BRIEF
In the following listing, find the lines containing "agent" and report them.

[DATA UNDER STUDY Boundary: Start]

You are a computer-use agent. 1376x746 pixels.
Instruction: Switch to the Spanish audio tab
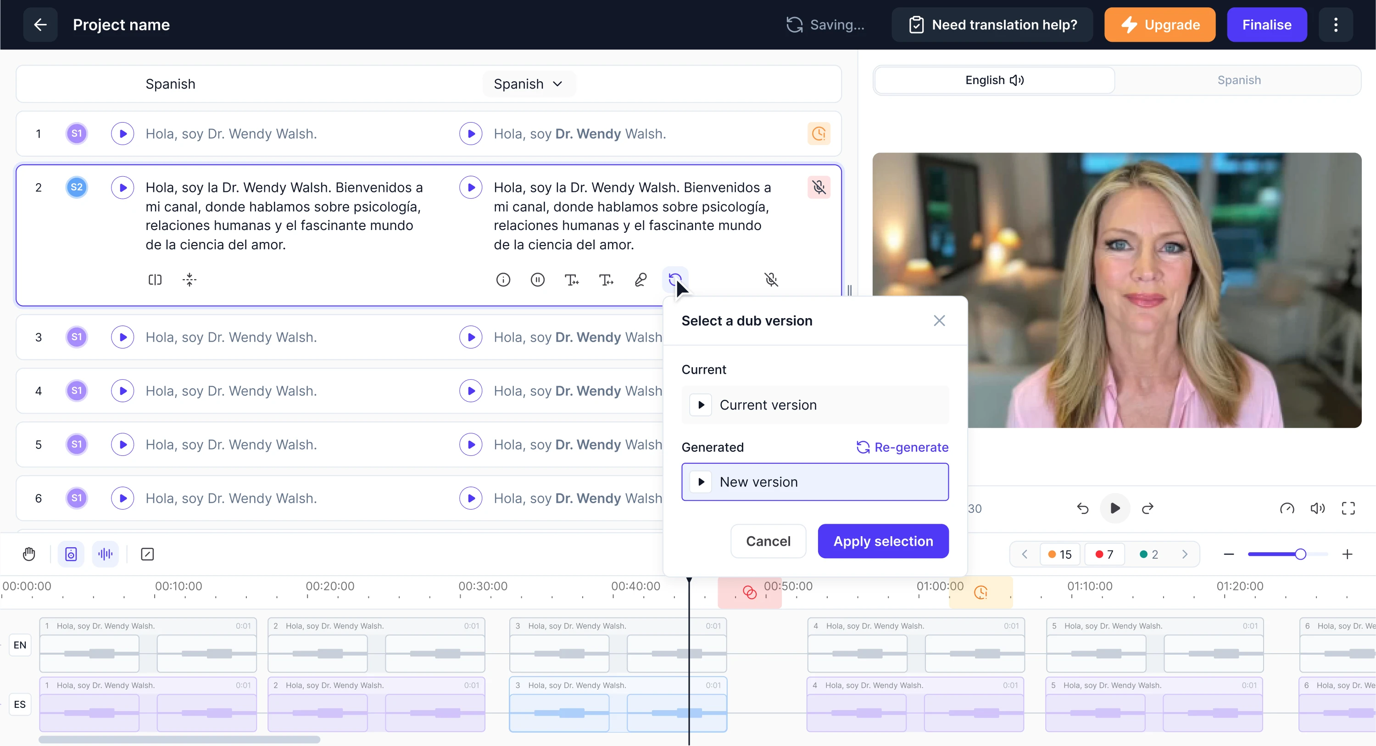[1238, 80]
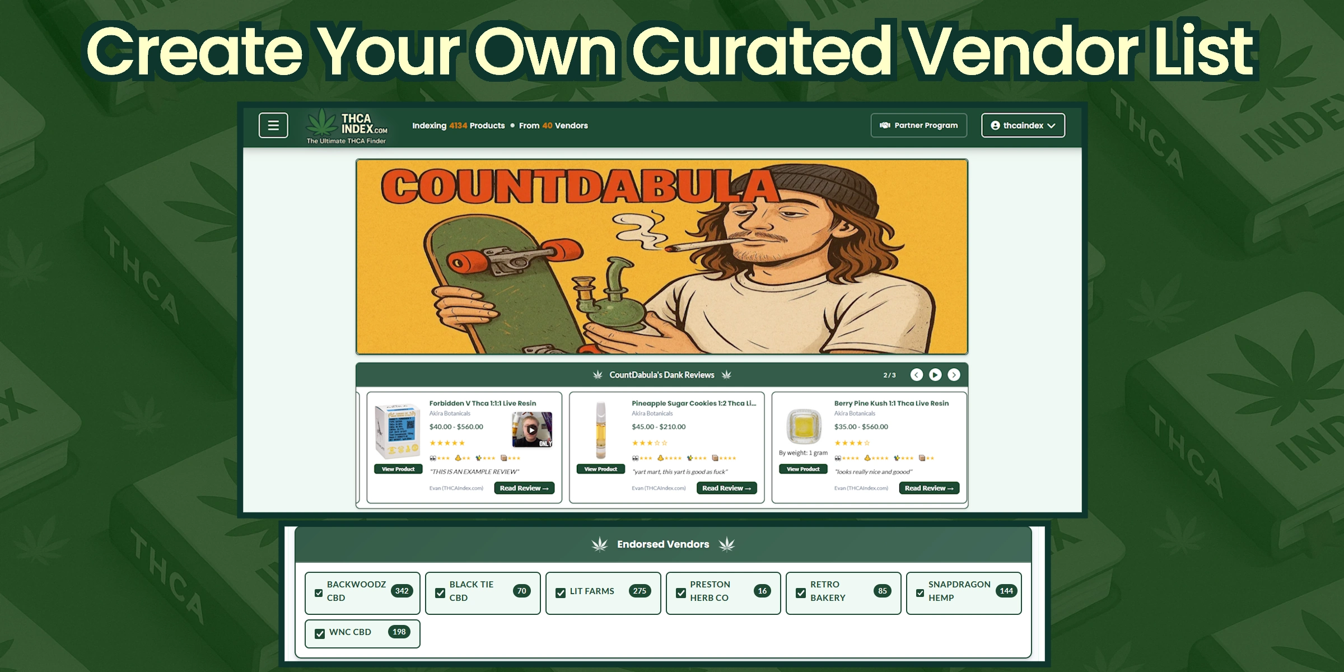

[DATA UNDER STUDY Boundary: End]
[DATA UNDER STUDY Boundary: Start]

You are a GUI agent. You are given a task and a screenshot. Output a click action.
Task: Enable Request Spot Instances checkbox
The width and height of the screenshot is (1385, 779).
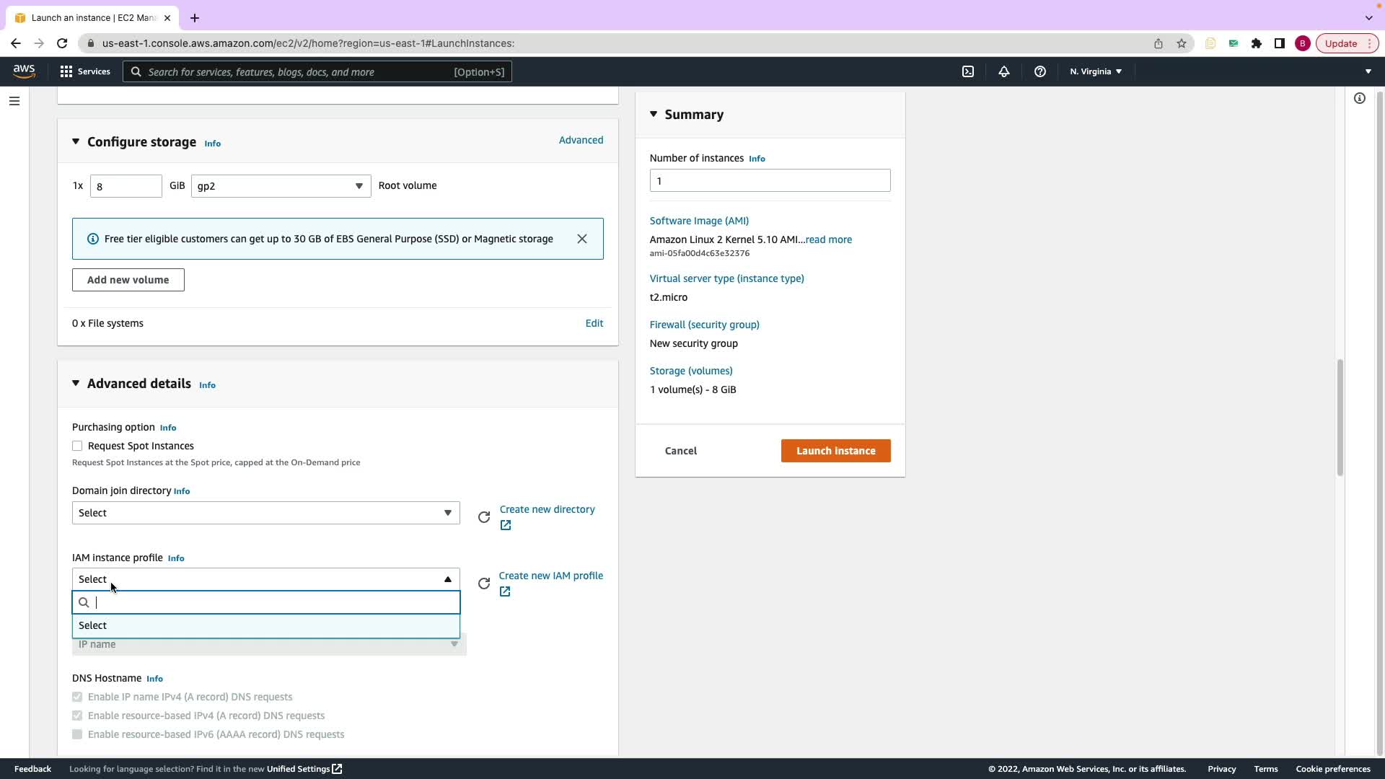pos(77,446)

[DATA UNDER STUDY Boundary: End]

SOLVED PROBLEM
You are a computer-use agent. 1376x746 pixels.
You are a GUI agent. You are given a task and a screenshot. Output a click action.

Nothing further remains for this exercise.